DIRECTIONS FOR THIS TASK —
Give the entries again, exactly as they stand.

[Collected data]
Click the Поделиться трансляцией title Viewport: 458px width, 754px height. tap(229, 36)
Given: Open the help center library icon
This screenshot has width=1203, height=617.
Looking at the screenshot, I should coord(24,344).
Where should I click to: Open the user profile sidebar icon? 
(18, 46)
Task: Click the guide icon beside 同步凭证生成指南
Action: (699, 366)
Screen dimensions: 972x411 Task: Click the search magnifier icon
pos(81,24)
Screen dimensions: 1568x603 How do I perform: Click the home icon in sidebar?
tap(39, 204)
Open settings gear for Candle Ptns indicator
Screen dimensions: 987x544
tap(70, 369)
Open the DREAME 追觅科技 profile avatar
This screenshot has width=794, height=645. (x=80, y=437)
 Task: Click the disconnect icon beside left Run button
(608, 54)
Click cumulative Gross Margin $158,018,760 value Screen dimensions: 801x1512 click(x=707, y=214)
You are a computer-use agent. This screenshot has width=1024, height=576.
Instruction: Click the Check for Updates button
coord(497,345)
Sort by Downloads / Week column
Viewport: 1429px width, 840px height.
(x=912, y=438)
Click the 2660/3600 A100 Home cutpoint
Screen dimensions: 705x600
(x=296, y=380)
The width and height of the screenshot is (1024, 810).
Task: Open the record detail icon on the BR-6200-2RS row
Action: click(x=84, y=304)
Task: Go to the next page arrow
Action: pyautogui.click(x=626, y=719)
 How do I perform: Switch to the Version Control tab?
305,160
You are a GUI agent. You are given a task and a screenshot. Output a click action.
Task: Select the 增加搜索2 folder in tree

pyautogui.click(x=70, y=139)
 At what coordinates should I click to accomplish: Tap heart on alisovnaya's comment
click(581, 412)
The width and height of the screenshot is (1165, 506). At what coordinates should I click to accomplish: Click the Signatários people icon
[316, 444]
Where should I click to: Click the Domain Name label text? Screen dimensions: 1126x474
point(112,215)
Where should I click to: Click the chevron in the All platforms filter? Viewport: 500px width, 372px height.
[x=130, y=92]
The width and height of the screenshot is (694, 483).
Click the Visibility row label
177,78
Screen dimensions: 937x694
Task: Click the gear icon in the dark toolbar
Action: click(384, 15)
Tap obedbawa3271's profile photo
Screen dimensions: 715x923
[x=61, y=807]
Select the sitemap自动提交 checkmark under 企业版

REPLY —
Click the Поделиться трансляцией title Viewport: 458px width, 754px height. tap(229, 36)
Given: Open the help center library icon
This screenshot has width=1203, height=617.
Looking at the screenshot, I should coord(24,344).
Where should I click to: Open the user profile sidebar icon? 
(18, 46)
Task: Click the guide icon beside 同步凭证生成指南
Action: (699, 366)
Screen dimensions: 972x411 Task: Click the search magnifier icon
pos(81,24)
Screen dimensions: 1568x603 How do I perform: Click the home icon in sidebar?
tap(39, 204)
Open settings gear for Candle Ptns indicator
Screen dimensions: 987x544
tap(70, 369)
Open the DREAME 追觅科技 profile avatar
This screenshot has width=794, height=645. (x=80, y=437)
 Task: Click the disconnect icon beside left Run button
(608, 54)
Click cumulative Gross Margin $158,018,760 value Screen dimensions: 801x1512 click(x=707, y=214)
You are a computer-use agent. This screenshot has width=1024, height=576.
Instruction: Click the Check for Updates button
coord(497,345)
Sort by Downloads / Week column
Viewport: 1429px width, 840px height.
(x=912, y=438)
Click the 2660/3600 A100 Home cutpoint
Screen dimensions: 705x600
(x=296, y=380)
The width and height of the screenshot is (1024, 810).
Task: Open the record detail icon on the BR-6200-2RS row
Action: click(x=84, y=304)
Task: Go to the next page arrow
Action: pyautogui.click(x=626, y=719)
 How do I perform: Switch to the Version Control tab?
305,160
You are a GUI agent. You are given a task and a screenshot. Output a click action.
Task: Select the 增加搜索2 folder in tree

pyautogui.click(x=70, y=139)
 At what coordinates should I click to accomplish: Tap heart on alisovnaya's comment
click(581, 412)
The width and height of the screenshot is (1165, 506). At what coordinates should I click to accomplish: Click the Signatários people icon
[316, 444]
Where should I click to: Click the Domain Name label text? Screen dimensions: 1126x474
point(112,215)
Where should I click to: Click the chevron in the All platforms filter? Viewport: 500px width, 372px height.
[x=130, y=92]
The width and height of the screenshot is (694, 483).
Click the Visibility row label
177,78
Screen dimensions: 937x694
Task: Click the gear icon in the dark toolbar
Action: click(384, 15)
Tap obedbawa3271's profile photo
Screen dimensions: 715x923
[x=61, y=807]
Select the sitemap自动提交 checkmark under 企业版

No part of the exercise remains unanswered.